### Task to complete:
Starting at the line that contains "You are a computer-use agent. Viewport: 1347px", write out every line through the last one in the records below, word for word. Leave out any pictures.

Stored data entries
──────

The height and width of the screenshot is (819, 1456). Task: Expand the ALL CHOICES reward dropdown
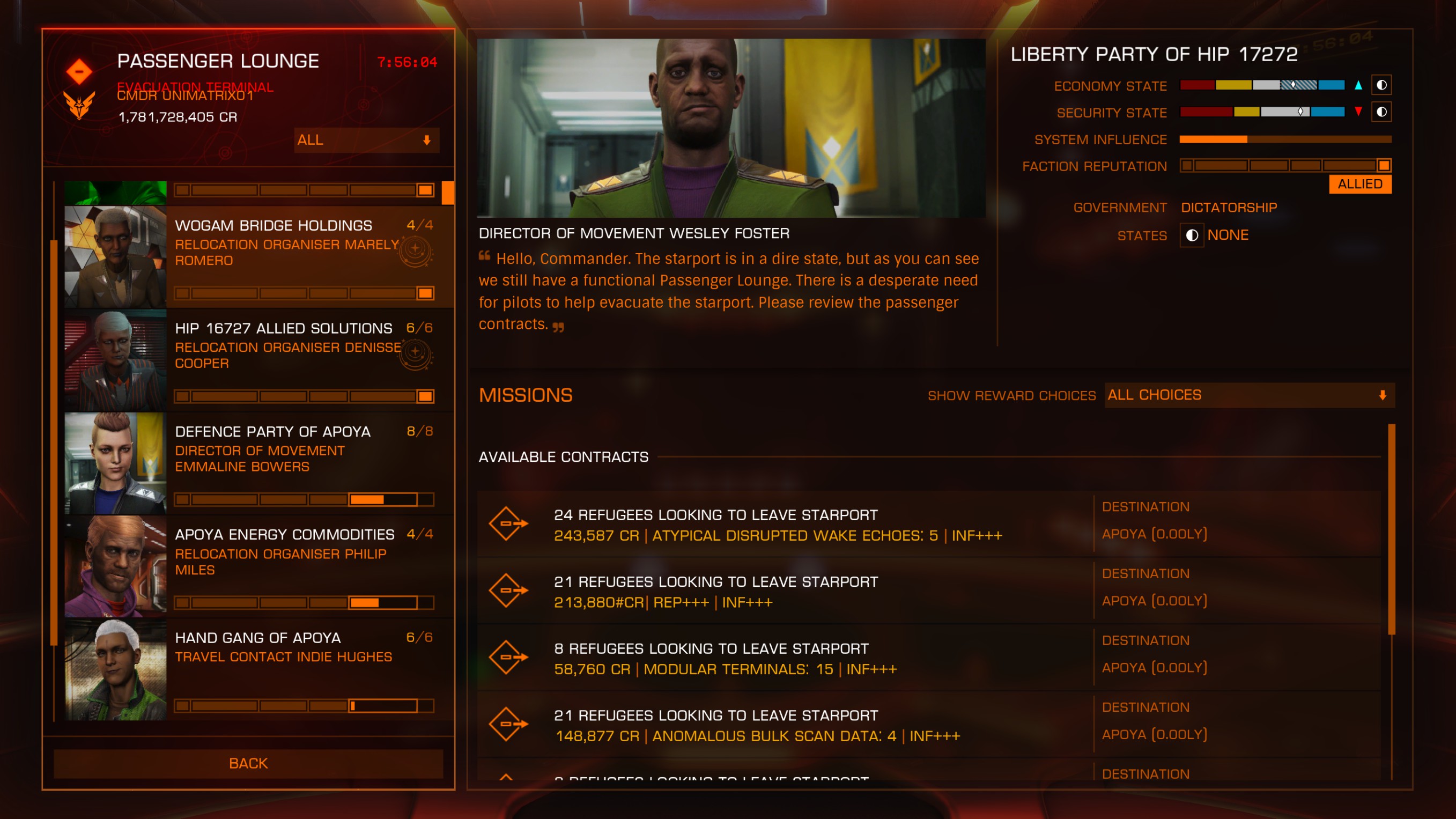[x=1250, y=395]
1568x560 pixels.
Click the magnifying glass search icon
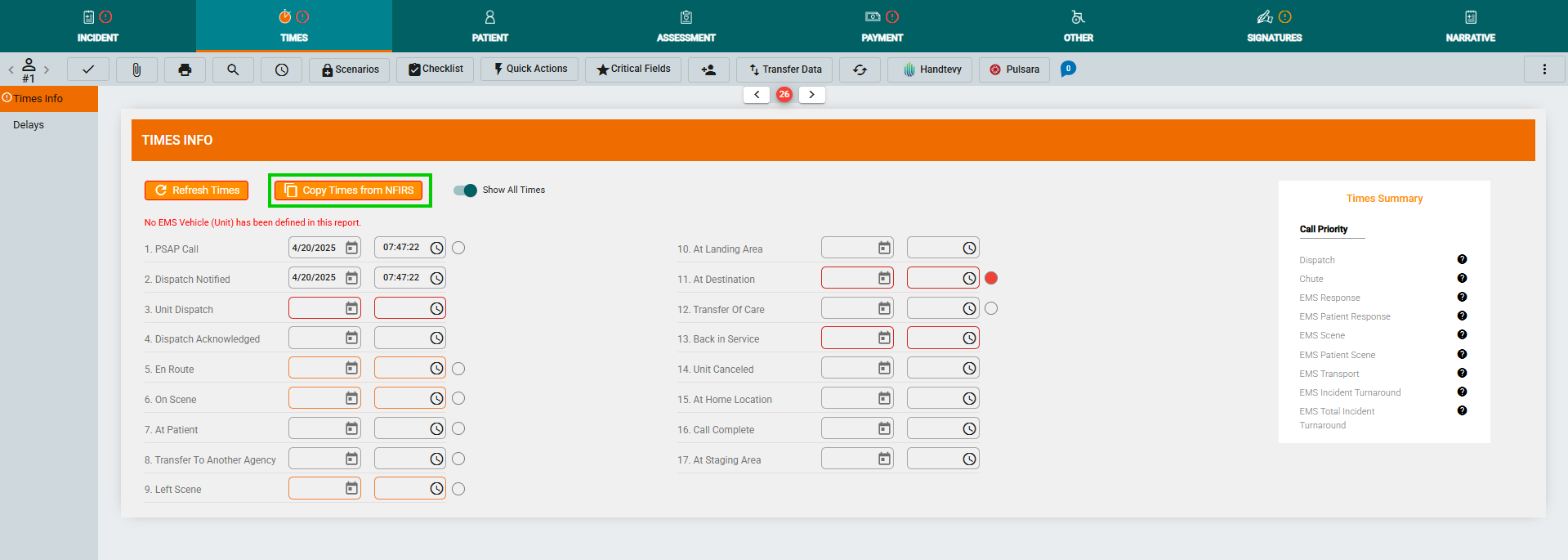pos(233,70)
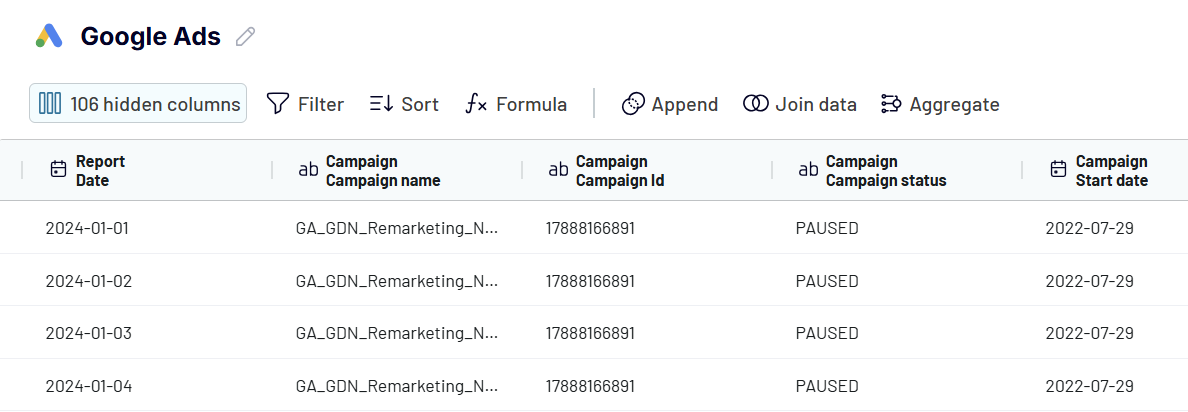
Task: Click the truncated campaign name in 2024-01-04 row
Action: (x=397, y=386)

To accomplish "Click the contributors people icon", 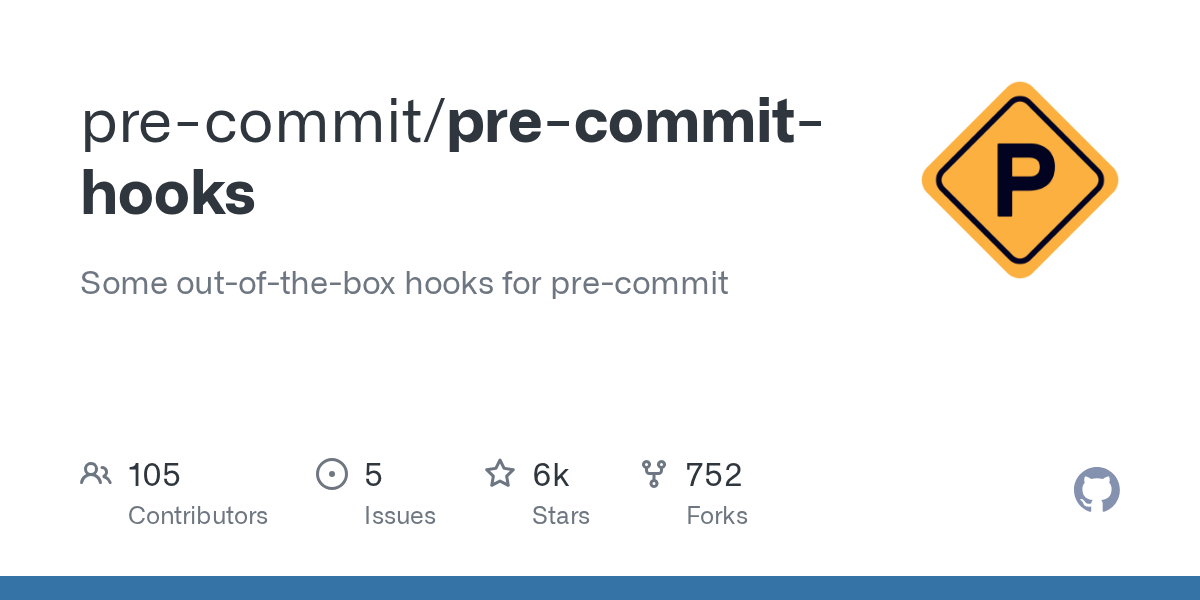I will click(x=96, y=474).
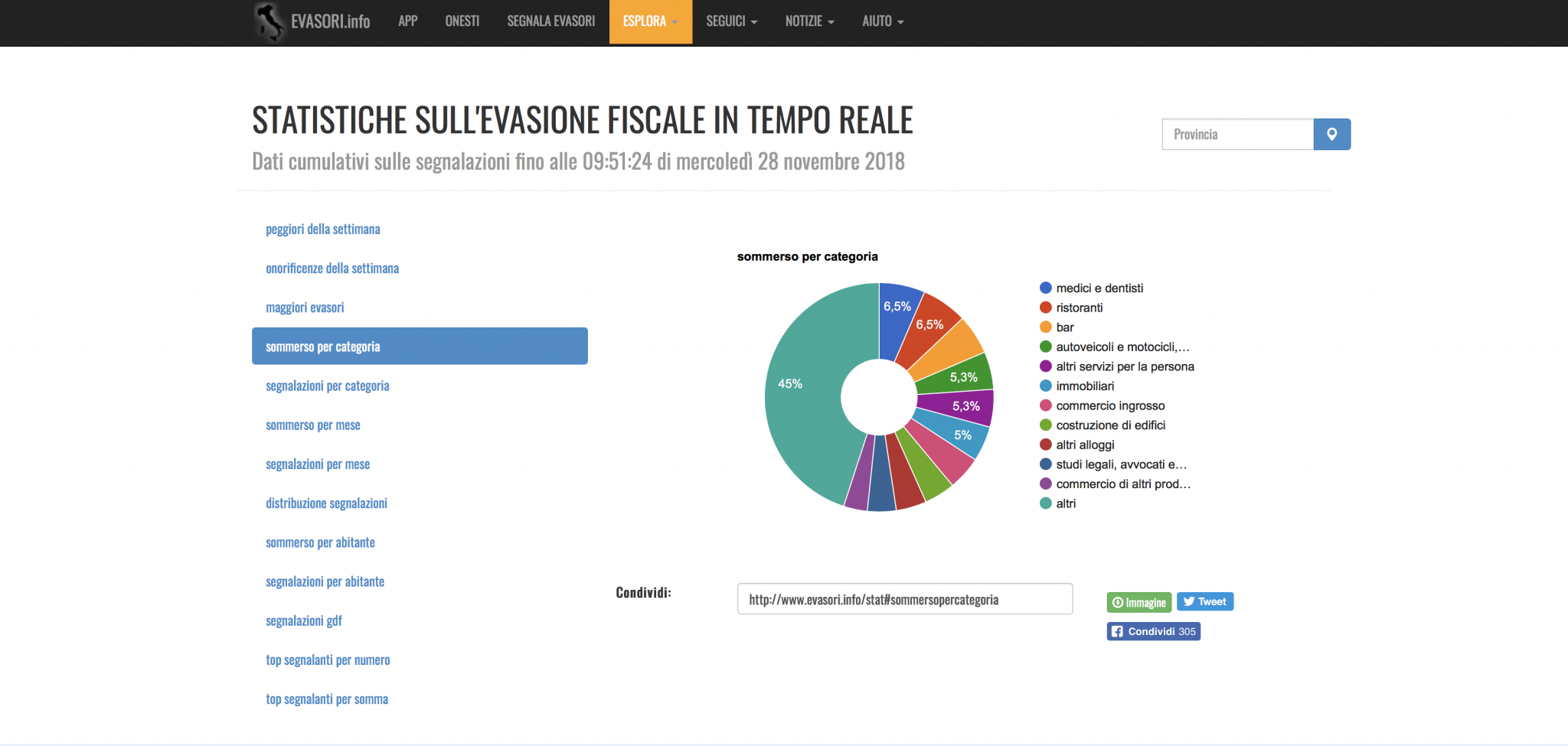This screenshot has height=746, width=1568.
Task: Click the teal altri legend marker
Action: coord(1045,503)
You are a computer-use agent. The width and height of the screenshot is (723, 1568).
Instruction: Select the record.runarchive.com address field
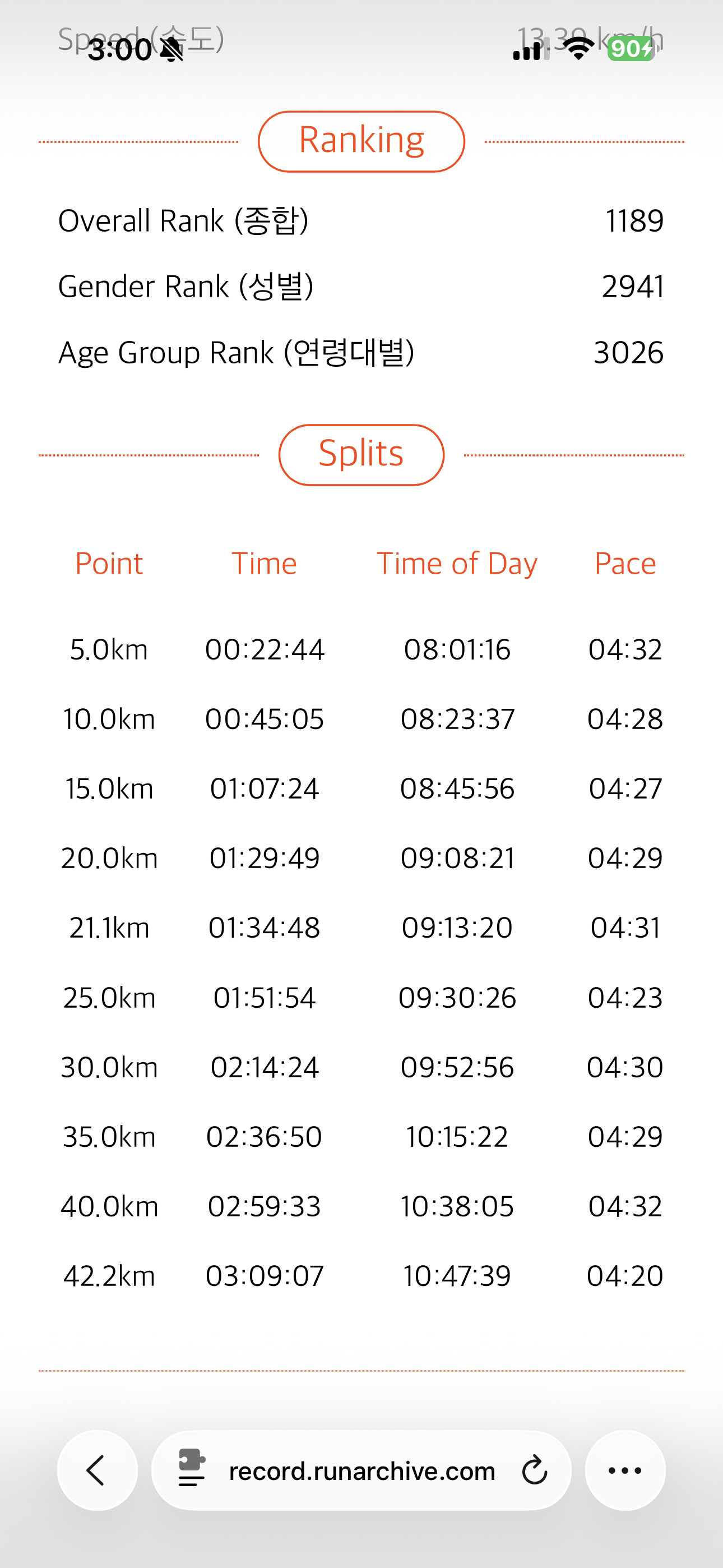[x=361, y=1470]
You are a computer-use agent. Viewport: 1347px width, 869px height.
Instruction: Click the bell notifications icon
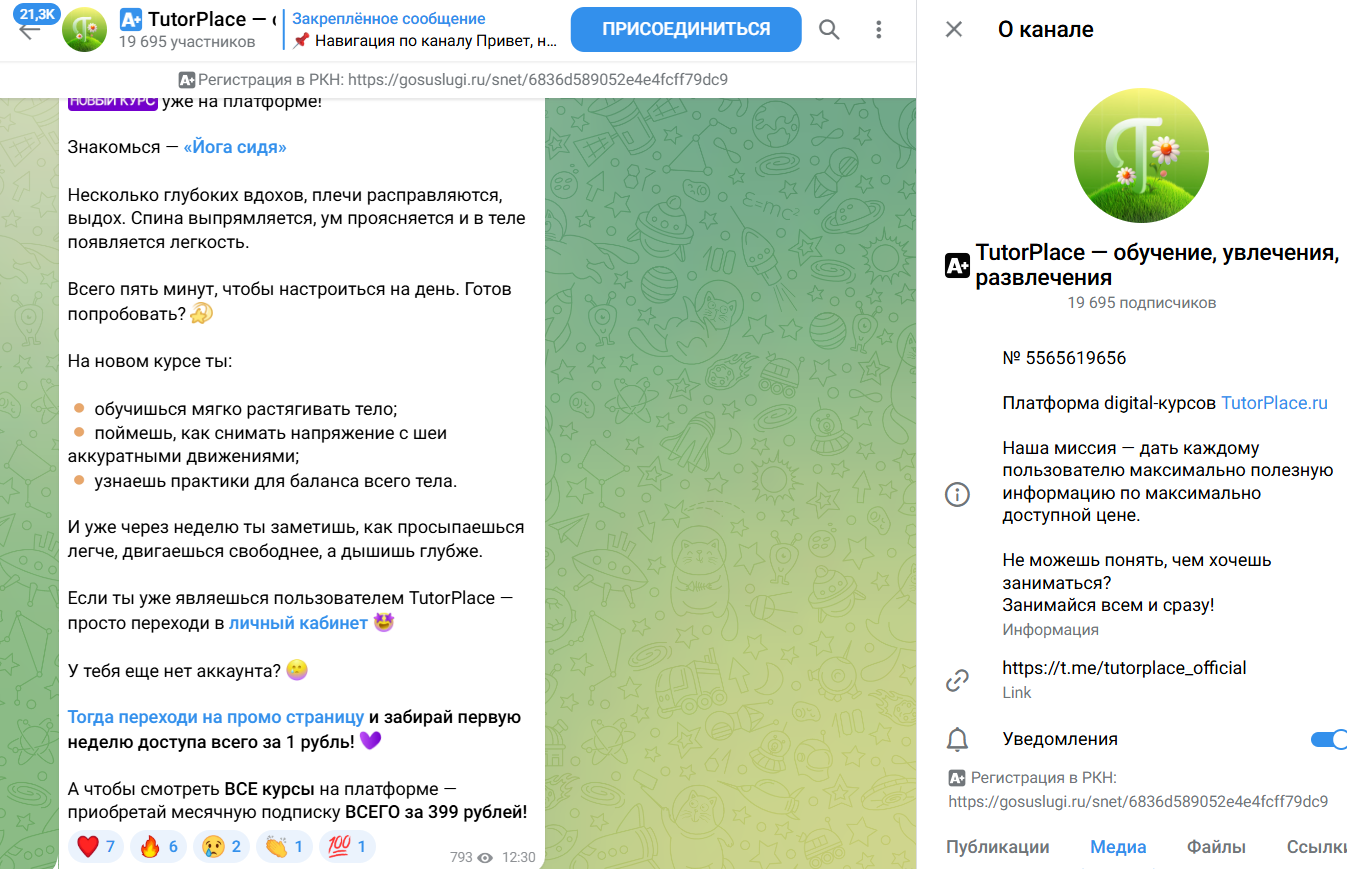pyautogui.click(x=958, y=740)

──────

### Result of the exercise:
You are a computer-use agent. Viewport: 1347px width, 869px height.
Instruction: Click the bell notifications icon
pyautogui.click(x=958, y=740)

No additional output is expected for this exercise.